_What needs to be done_
Exactly the lines from the one containing "Select the 22:45 time slot" through the final line of the data below, with pictures omitted, make up the answer.

_Records_
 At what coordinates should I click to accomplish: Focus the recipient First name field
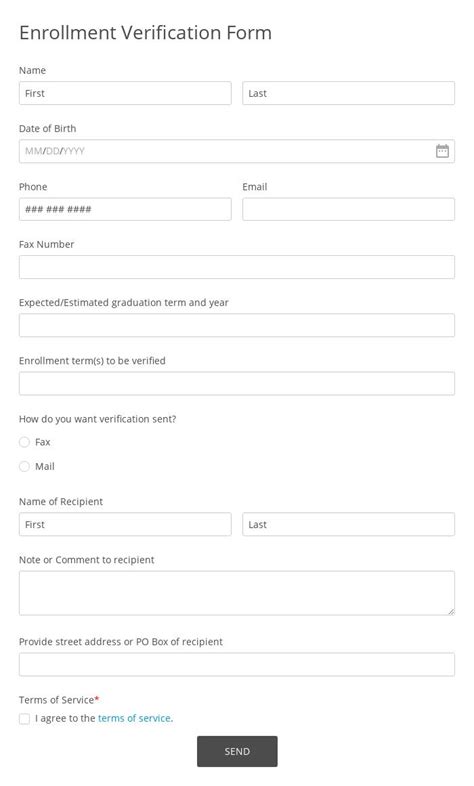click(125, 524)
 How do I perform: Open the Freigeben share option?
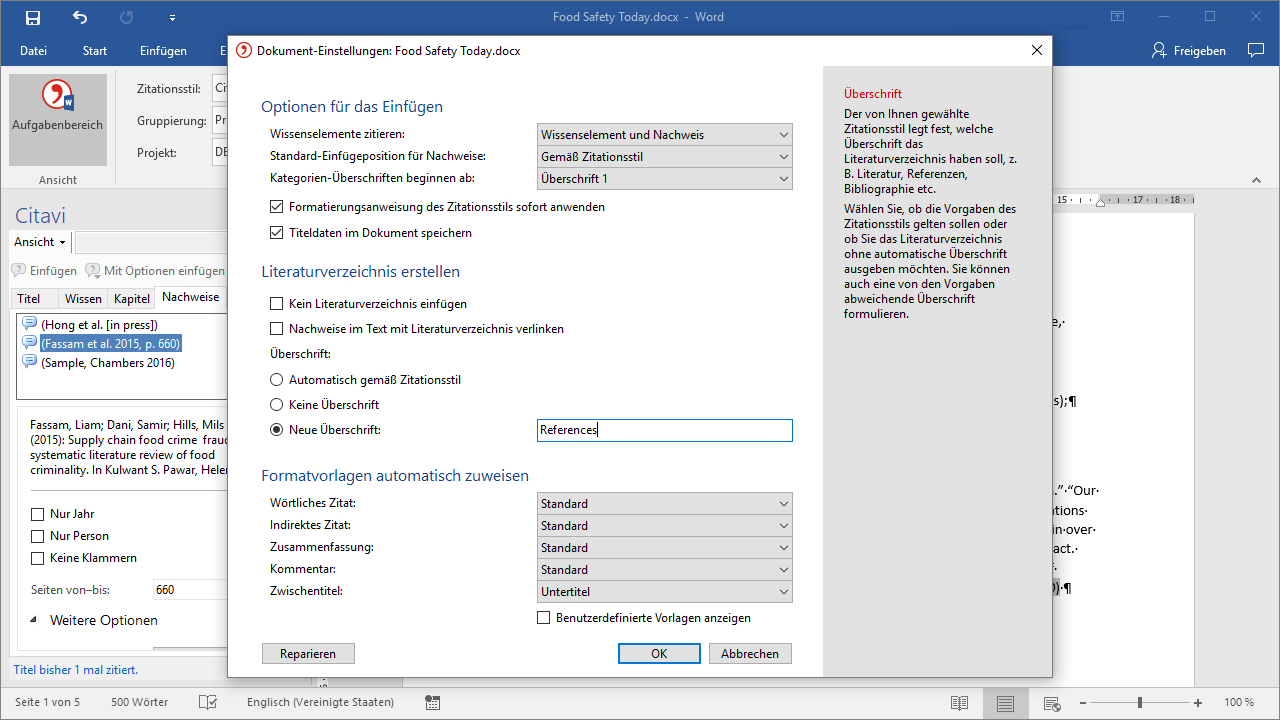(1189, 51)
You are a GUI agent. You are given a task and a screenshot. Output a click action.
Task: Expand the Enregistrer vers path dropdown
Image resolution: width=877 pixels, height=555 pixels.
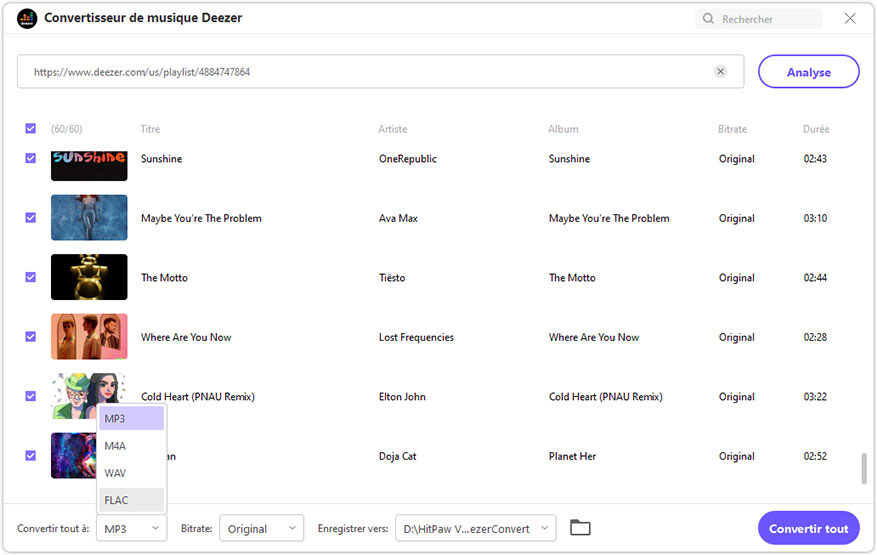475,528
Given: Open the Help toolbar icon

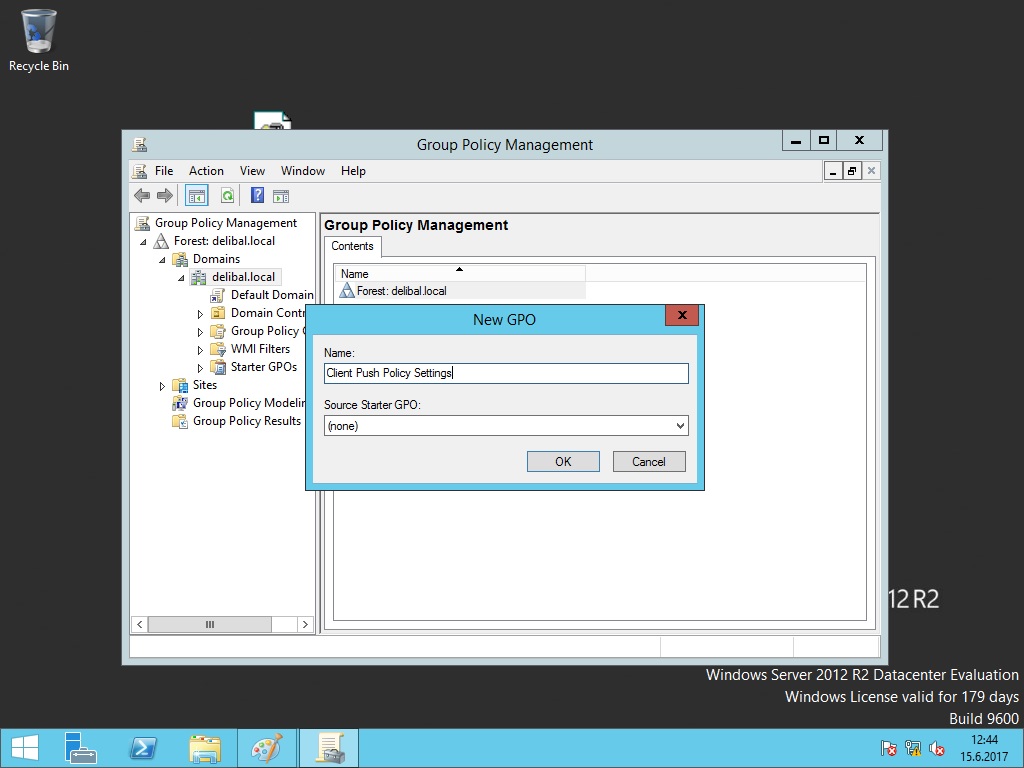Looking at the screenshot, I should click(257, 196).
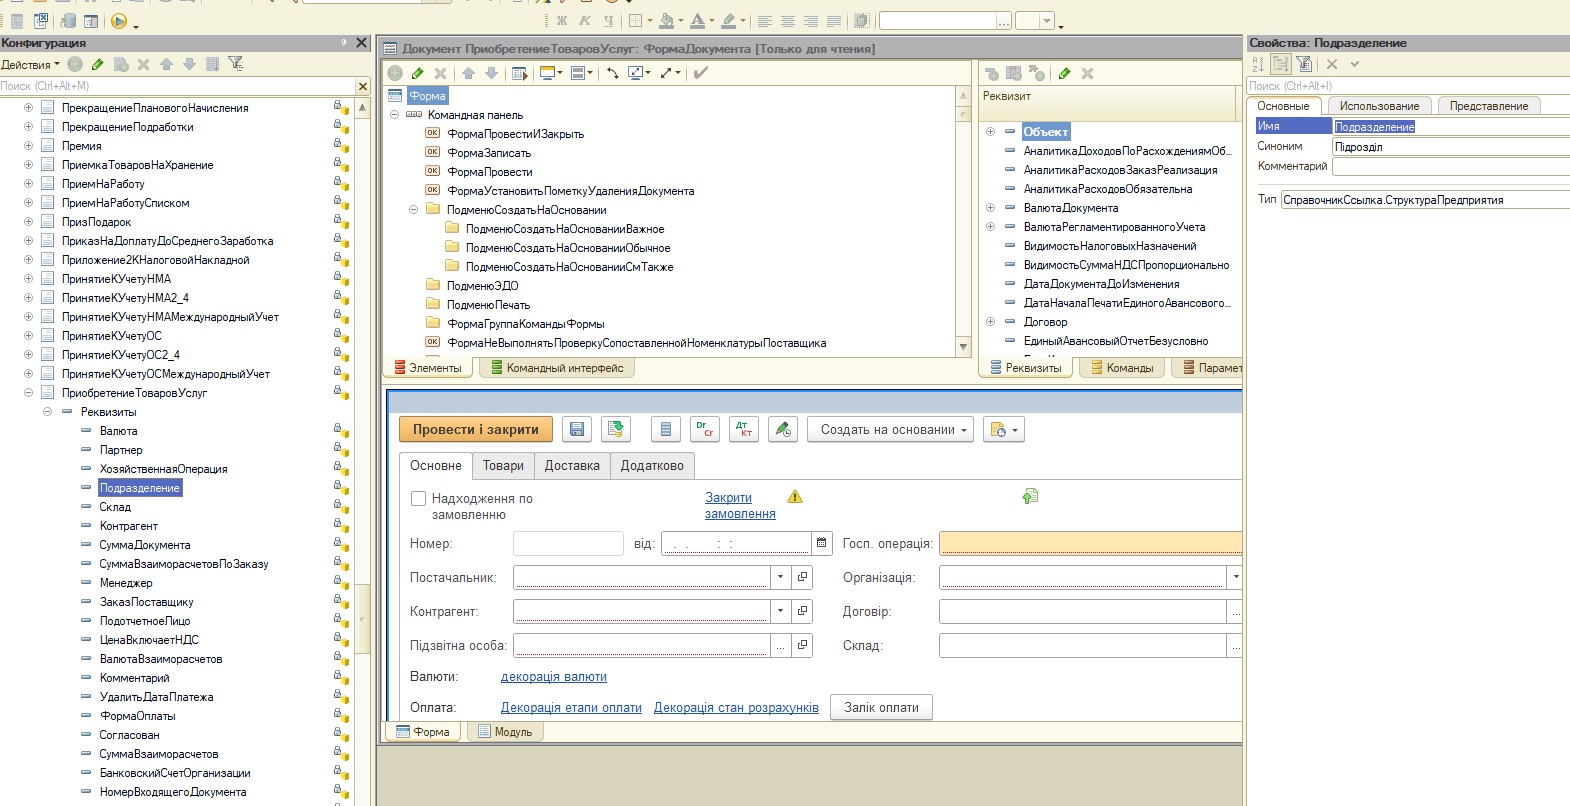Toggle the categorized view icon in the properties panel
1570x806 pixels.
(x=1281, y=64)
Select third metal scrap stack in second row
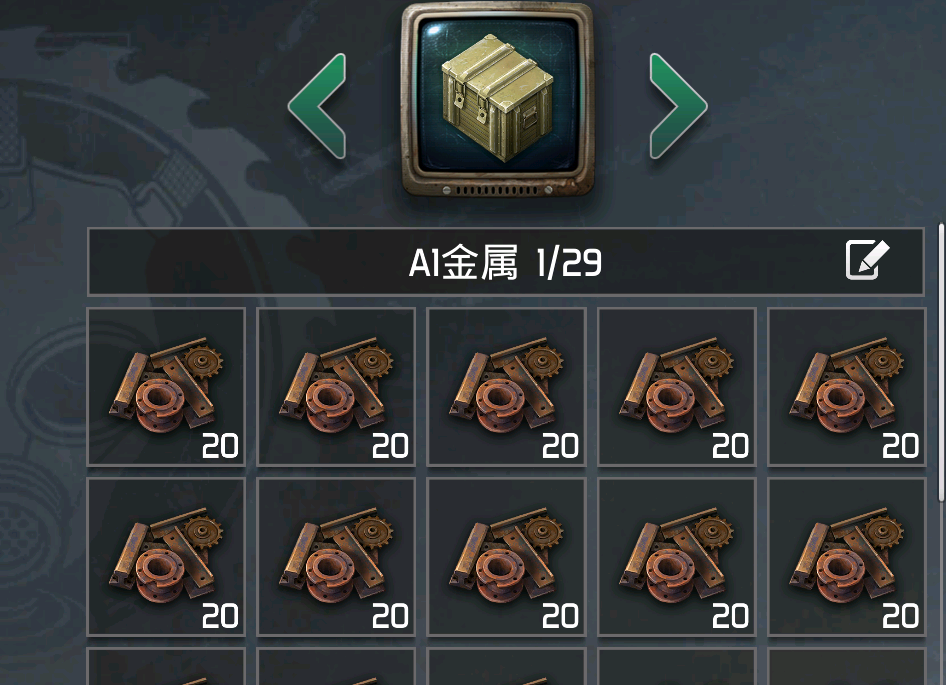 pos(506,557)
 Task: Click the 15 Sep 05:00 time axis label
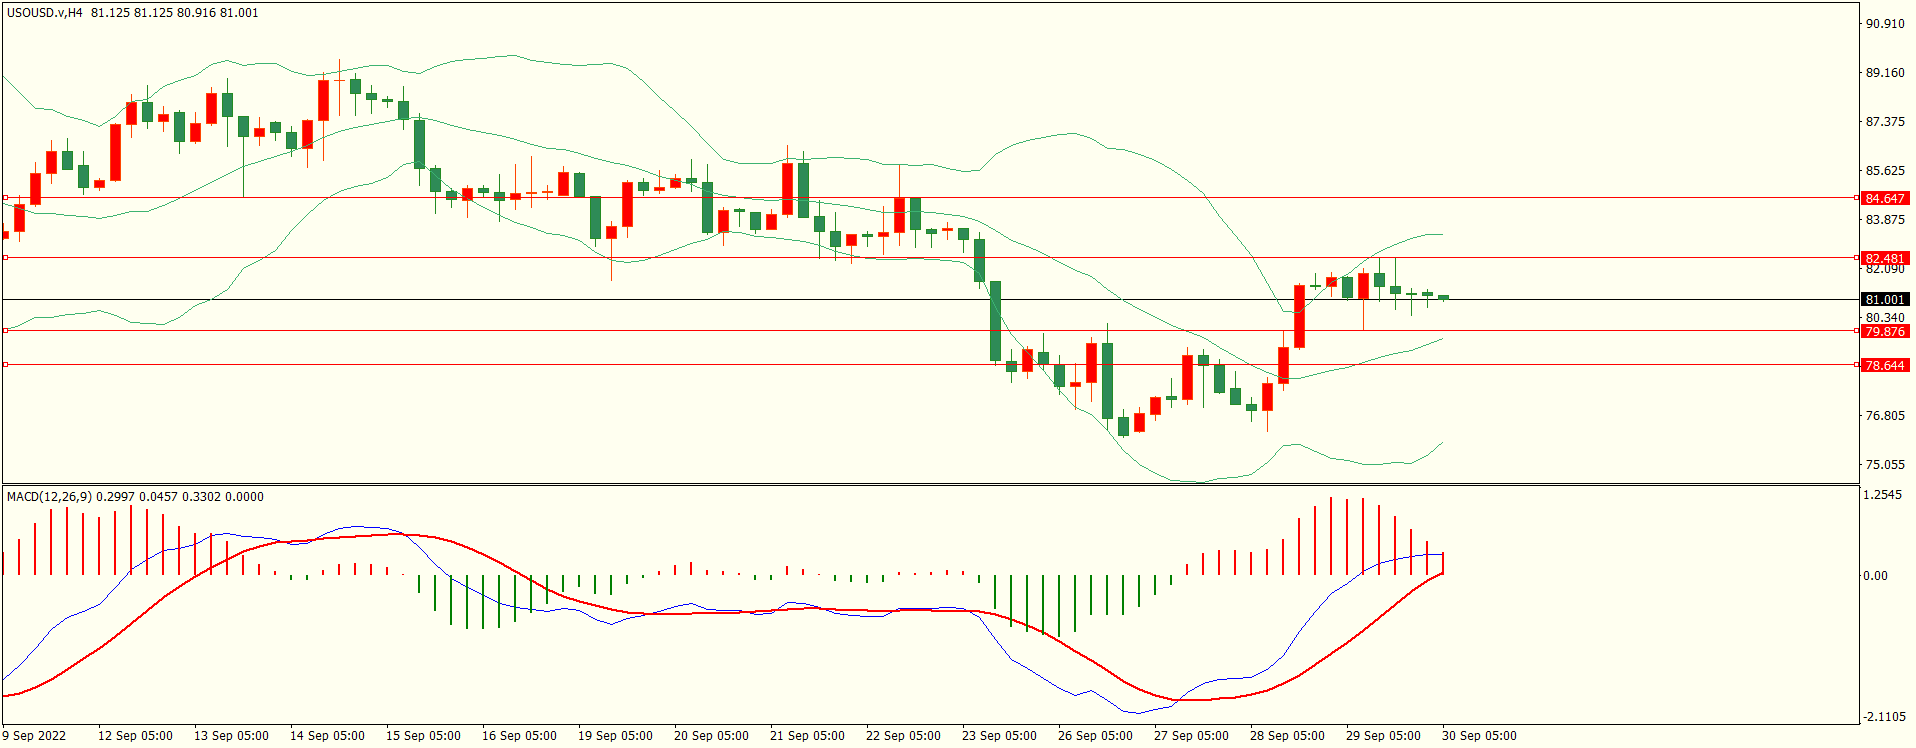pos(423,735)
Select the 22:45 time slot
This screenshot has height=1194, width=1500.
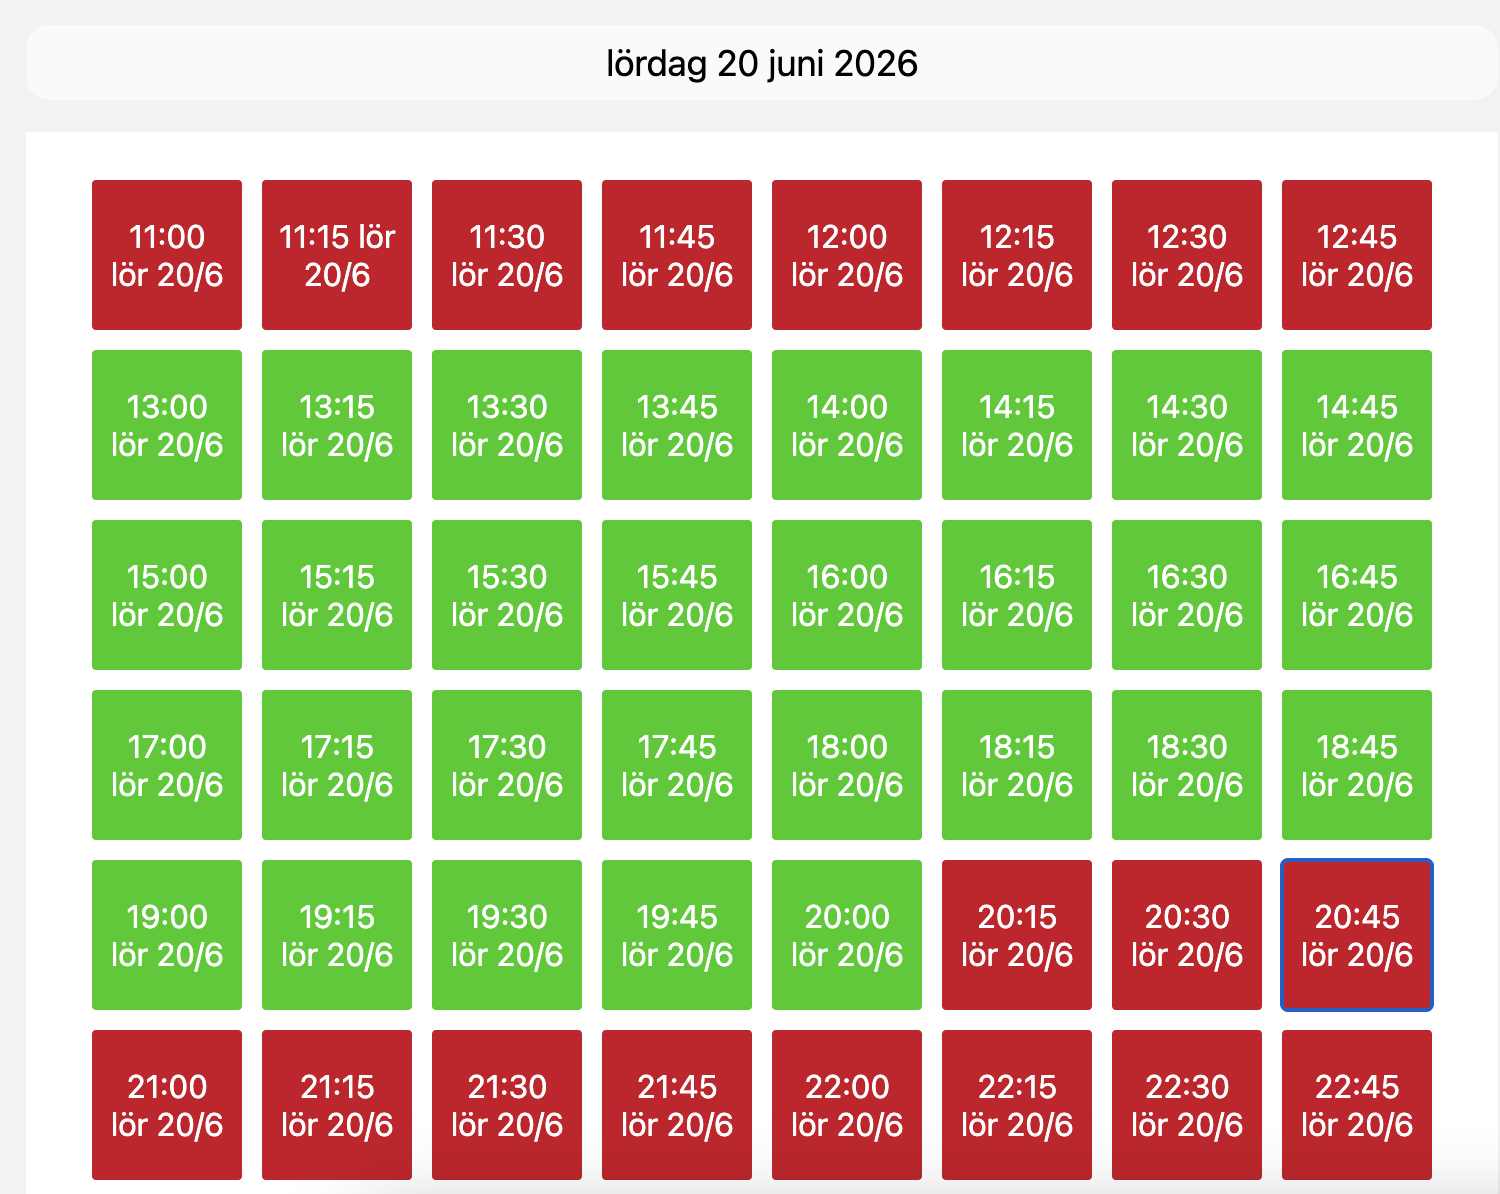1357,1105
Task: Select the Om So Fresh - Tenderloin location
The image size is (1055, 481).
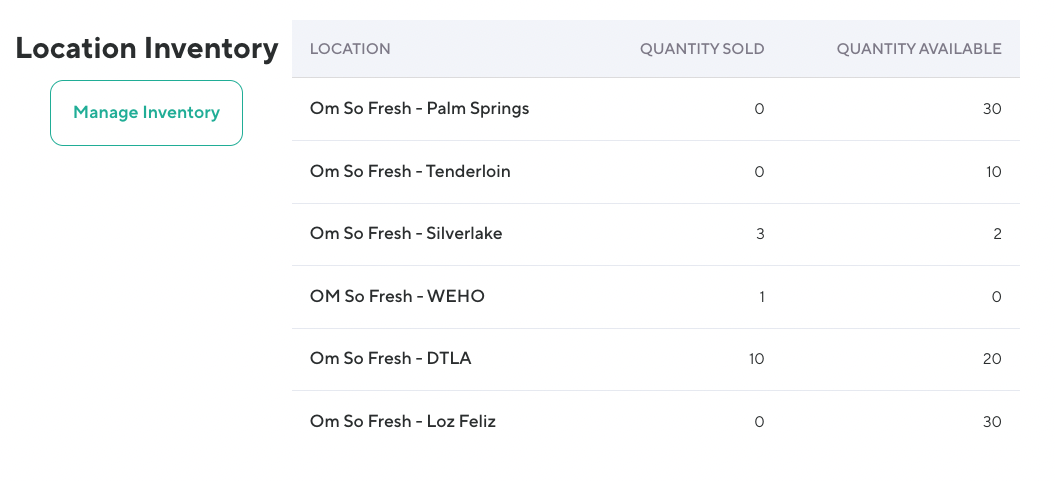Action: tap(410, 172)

_Response below_
Select the 22:45 time slot
This screenshot has height=1194, width=1500.
1357,1105
Task: Select the Om So Fresh - Tenderloin location
The image size is (1055, 481).
Action: tap(410, 172)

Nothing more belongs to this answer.